In recent years, organizations have moved away from having the CISO reporting to the CIO, says Shumard. One reason may be a sense of conflict, as the position represents business interests focusing on the bottom line, while the CSO/CISO is more engaged in data protection. Also, compared to the past five or 10 years, security issues have gotten bigger and are more likely to impact more departments. Reporting to the CEO, COO or CTO reflects that security is interacting with almost every individual in the organization, says Shumard.
The numbers appear to back him up. According to a recent survey from analyst firm PricewaterhouseCoopers, when asked to whom they report, 63 percent of CISOs said the company CEO or board of directors. Less than a quarter of respondents said they report to the CIO. In fact, it appears the number of CISOs reporting directly to the CIO has dropped, while the number reporting to the CEO, COO and chief privacy officer has soared.
Further, more and more the position of the CISO requires someone who is able to discuss technical and security issues without getting bogged down with jargon. The role requires someone who is well-spoken and able to articulate strategy and security decisions. The CISO has to present the state of security to the board of directors and convey the big picture in a way that those who don't have the knowledge or experience to follow a technical explanation can still understand and consequently make informed decisions based on the information.
The CISO must be able to discuss security in terms of strategy, and define ways to accomplish goals better, cheaper, and faster, Shumard says.
Spectrum Health's Whiteside agrees, adding, “The most technical astute person in the organization is generally not the CISO.”
Success: What it takes
Eddie Schwartz, CISO at RSA, passed along some advice on what it takes for today's CISO/CSO to achieve success for an organization.
Security is not an island: Collaborate with other CISOs/CSOs in the industry to share what they are doing and learning from each other.

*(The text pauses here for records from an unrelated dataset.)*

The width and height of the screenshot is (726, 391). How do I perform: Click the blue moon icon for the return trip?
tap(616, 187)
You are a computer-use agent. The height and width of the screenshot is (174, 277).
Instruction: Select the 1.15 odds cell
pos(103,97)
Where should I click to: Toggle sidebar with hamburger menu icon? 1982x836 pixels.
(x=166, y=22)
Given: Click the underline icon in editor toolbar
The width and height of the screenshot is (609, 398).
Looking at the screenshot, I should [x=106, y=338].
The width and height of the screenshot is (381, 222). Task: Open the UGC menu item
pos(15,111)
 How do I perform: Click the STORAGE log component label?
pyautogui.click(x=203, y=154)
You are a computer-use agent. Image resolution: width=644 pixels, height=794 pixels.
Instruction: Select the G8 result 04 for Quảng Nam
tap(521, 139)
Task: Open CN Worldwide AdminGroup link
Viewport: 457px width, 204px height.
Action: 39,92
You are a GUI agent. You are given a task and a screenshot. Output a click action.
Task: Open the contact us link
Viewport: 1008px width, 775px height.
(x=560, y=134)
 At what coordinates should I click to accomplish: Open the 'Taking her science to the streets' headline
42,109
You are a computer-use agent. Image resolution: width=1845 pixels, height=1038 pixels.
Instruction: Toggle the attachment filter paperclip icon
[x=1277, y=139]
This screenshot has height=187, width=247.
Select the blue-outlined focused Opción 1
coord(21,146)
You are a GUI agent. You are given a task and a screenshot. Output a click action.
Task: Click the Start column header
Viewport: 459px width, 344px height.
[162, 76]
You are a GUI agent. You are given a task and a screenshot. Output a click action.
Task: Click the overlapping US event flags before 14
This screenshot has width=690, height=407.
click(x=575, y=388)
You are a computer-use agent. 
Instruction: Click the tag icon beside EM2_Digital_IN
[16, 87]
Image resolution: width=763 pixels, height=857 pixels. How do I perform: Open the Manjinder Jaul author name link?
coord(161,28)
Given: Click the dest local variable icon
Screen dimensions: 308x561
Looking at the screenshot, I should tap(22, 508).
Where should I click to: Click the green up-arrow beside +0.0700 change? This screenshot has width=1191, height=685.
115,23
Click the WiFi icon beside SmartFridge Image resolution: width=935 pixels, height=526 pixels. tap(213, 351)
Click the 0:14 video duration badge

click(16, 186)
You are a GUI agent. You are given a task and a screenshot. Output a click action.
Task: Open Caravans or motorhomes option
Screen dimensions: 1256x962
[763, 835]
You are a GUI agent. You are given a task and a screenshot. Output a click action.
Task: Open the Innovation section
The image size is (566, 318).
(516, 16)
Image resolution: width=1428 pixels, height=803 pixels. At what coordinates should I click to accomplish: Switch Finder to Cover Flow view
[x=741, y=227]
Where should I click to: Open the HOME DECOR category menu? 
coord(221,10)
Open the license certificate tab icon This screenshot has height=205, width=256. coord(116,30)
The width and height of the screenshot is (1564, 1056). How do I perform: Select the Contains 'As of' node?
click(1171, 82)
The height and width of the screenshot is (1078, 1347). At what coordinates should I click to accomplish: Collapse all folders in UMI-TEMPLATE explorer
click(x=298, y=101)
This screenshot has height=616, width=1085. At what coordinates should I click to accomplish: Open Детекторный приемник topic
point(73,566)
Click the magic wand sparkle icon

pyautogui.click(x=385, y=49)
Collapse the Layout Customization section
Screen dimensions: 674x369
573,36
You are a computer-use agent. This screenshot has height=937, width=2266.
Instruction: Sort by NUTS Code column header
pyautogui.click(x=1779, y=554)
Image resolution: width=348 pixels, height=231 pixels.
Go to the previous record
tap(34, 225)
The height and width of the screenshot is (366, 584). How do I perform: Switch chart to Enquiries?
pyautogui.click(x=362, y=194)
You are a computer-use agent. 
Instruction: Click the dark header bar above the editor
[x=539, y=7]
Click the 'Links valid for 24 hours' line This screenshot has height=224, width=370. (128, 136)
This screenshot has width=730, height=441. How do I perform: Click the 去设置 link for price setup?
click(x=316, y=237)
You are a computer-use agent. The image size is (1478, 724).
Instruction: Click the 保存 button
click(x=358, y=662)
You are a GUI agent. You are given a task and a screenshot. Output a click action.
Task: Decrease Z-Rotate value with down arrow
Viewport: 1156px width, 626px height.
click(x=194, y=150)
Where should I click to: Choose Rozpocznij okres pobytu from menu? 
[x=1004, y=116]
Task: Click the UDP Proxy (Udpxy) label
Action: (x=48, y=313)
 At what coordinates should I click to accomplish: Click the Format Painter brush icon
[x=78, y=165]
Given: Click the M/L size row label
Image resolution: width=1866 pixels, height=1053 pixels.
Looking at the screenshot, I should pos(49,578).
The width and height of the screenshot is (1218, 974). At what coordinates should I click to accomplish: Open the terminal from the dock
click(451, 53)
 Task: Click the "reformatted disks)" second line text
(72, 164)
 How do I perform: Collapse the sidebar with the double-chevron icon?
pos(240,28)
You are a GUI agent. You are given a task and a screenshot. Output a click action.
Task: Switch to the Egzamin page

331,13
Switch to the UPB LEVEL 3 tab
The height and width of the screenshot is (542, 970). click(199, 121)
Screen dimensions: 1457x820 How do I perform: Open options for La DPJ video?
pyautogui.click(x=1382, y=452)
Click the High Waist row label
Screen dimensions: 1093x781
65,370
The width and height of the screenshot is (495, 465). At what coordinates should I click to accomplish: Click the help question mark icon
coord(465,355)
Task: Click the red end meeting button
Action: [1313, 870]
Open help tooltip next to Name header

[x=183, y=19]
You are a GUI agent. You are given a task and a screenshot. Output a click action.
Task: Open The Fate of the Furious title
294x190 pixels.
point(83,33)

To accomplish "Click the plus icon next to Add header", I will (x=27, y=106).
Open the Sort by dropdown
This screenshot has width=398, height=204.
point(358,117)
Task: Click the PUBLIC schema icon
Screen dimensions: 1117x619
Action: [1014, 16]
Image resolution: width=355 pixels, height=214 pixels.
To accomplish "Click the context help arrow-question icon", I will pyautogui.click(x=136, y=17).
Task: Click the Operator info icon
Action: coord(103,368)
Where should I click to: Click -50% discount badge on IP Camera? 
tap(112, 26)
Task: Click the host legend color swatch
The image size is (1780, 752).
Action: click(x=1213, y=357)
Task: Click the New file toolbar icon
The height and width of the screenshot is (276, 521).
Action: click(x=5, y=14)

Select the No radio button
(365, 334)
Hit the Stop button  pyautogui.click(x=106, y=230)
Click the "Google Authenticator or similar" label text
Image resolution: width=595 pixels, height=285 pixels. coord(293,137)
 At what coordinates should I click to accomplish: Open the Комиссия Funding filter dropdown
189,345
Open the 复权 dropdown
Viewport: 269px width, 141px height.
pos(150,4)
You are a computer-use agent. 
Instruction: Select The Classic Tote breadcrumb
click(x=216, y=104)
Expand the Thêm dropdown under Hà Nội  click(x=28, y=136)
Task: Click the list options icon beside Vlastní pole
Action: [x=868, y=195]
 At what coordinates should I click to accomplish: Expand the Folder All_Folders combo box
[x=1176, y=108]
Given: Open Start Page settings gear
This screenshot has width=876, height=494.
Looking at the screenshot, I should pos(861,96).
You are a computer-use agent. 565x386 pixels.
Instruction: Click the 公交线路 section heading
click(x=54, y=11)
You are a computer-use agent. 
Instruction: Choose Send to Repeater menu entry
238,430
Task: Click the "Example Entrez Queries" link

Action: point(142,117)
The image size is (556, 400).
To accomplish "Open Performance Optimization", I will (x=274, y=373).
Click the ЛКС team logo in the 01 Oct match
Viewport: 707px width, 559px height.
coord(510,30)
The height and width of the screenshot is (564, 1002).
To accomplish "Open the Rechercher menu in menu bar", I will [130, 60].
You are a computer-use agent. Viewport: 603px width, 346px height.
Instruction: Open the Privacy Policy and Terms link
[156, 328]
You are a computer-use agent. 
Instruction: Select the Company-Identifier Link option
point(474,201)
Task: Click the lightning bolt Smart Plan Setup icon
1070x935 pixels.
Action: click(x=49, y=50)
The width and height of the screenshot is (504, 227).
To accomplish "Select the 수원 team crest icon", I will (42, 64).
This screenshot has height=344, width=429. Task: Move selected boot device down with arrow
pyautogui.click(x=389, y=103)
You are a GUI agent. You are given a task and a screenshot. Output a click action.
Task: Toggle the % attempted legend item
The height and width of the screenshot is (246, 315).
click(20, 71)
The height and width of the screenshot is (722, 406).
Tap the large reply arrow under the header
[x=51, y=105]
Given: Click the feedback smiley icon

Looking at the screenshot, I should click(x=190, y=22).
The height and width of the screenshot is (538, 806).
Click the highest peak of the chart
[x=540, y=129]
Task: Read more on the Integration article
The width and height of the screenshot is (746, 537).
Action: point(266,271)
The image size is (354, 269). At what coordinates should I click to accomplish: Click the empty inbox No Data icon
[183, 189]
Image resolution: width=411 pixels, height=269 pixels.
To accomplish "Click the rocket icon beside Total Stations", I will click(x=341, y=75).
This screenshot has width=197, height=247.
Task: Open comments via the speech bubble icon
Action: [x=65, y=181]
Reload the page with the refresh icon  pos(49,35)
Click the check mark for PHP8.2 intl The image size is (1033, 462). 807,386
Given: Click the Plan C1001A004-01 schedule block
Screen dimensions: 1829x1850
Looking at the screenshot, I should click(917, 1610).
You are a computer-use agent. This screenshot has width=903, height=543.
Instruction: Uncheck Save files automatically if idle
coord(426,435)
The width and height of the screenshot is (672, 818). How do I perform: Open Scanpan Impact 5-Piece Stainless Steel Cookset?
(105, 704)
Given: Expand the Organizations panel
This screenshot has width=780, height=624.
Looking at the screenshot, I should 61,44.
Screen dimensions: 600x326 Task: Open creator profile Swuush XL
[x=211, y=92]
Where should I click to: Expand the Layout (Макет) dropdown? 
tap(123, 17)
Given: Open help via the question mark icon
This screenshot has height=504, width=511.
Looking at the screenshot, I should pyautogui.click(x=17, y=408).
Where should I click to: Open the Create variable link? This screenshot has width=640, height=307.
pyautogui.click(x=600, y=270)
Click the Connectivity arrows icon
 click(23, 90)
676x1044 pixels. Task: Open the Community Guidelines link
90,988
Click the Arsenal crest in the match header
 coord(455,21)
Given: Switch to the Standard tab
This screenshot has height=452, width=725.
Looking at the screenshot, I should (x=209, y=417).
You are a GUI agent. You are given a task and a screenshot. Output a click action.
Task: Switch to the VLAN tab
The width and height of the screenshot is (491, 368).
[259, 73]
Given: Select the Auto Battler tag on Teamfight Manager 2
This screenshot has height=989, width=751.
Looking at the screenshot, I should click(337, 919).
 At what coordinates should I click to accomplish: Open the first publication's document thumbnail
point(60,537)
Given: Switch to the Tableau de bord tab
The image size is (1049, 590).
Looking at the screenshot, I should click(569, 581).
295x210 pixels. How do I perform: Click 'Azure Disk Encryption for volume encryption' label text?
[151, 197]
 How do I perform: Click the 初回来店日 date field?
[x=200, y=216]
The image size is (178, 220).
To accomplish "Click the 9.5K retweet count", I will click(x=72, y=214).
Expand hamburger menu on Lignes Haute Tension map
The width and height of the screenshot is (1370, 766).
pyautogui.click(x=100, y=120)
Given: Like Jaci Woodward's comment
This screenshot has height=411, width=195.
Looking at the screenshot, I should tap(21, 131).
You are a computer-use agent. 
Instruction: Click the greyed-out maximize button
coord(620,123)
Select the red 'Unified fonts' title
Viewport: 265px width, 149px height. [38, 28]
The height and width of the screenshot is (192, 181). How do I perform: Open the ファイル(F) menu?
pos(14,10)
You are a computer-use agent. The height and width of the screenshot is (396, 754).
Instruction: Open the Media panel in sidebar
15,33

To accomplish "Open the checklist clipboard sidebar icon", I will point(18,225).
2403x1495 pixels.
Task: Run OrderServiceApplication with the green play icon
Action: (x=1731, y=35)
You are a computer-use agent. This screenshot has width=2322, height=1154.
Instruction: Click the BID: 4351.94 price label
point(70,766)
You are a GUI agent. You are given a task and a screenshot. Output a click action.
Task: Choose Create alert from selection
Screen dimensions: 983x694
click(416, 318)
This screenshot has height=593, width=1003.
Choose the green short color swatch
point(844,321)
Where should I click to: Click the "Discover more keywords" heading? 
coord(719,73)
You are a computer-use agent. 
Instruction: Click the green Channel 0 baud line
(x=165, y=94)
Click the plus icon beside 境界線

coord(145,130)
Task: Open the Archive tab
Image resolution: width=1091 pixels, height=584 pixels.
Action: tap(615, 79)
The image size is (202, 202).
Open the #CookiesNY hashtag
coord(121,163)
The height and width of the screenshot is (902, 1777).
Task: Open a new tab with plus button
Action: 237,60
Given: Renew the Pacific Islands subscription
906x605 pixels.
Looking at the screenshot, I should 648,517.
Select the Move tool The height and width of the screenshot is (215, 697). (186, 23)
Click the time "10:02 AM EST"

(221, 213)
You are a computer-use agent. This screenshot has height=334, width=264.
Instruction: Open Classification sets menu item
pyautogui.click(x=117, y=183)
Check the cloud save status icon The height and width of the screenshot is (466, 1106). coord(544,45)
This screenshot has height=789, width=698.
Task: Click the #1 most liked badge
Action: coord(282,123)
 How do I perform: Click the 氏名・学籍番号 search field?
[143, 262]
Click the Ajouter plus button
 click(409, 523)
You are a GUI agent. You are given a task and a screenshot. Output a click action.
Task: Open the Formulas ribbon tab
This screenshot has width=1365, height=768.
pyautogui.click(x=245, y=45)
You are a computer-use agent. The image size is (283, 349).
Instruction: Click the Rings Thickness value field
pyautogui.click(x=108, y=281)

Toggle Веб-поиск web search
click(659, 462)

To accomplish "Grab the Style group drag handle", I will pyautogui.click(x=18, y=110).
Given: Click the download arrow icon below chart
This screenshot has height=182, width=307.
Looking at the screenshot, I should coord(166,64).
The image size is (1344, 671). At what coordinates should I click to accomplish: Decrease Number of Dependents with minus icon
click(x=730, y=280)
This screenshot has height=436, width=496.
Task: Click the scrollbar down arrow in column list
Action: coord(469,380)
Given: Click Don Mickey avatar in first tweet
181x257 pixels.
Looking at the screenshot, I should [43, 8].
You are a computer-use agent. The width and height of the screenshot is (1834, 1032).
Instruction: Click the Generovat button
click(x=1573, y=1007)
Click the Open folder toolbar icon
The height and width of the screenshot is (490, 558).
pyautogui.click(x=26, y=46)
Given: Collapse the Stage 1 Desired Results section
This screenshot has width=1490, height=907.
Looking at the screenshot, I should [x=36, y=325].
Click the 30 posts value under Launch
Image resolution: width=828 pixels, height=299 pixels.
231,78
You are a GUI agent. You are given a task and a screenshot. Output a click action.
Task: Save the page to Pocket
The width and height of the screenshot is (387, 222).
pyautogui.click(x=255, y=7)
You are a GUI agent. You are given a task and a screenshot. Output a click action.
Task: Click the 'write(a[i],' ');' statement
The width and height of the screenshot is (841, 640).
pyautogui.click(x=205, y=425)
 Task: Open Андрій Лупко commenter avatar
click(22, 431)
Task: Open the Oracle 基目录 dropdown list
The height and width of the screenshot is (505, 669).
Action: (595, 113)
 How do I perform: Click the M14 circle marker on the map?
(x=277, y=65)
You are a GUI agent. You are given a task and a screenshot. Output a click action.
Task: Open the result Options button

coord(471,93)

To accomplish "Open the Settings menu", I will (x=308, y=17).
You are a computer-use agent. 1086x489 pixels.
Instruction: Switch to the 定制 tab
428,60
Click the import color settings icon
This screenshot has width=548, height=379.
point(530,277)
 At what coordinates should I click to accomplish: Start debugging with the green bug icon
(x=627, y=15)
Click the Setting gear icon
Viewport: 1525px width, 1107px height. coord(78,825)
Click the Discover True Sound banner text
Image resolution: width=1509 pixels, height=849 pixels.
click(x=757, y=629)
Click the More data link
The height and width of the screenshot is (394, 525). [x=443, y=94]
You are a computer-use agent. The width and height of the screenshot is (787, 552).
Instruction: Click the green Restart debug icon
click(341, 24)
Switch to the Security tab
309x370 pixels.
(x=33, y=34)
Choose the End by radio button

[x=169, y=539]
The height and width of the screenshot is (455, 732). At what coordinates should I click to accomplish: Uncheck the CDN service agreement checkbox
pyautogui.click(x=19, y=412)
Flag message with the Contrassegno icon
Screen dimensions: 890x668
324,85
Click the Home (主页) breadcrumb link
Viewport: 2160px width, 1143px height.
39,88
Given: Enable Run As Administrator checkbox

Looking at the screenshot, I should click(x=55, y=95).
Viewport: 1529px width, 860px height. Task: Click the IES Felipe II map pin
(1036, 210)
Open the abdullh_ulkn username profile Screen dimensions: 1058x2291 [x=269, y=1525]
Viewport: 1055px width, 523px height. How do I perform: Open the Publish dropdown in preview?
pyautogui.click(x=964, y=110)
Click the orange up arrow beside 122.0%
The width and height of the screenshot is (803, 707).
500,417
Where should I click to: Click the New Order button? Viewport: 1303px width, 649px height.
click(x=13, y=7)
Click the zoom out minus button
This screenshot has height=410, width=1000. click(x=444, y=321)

Decentralize security: Encourage business units to cultivate employees who can own security within their own department.
Skip the jargon: Discuss security in terms of business and strategy, not technology.
Make it invisible: Work security into business so that it is seamless, not bolted on as an afterthought.
Encourage innovation: Provide support, assistance and sometimes seed capital to encourage innovation among business units on implementing security initiatives.
Understand the business: Have a thorough understanding of what the company does and wants to do. Without it, there's no strategy.
Understand the adversary: Study who the “bad guys” are and where the threats are coming from in order to develop the right framework.
Justify security: Describe security as how it can add value to the company, not as ROI.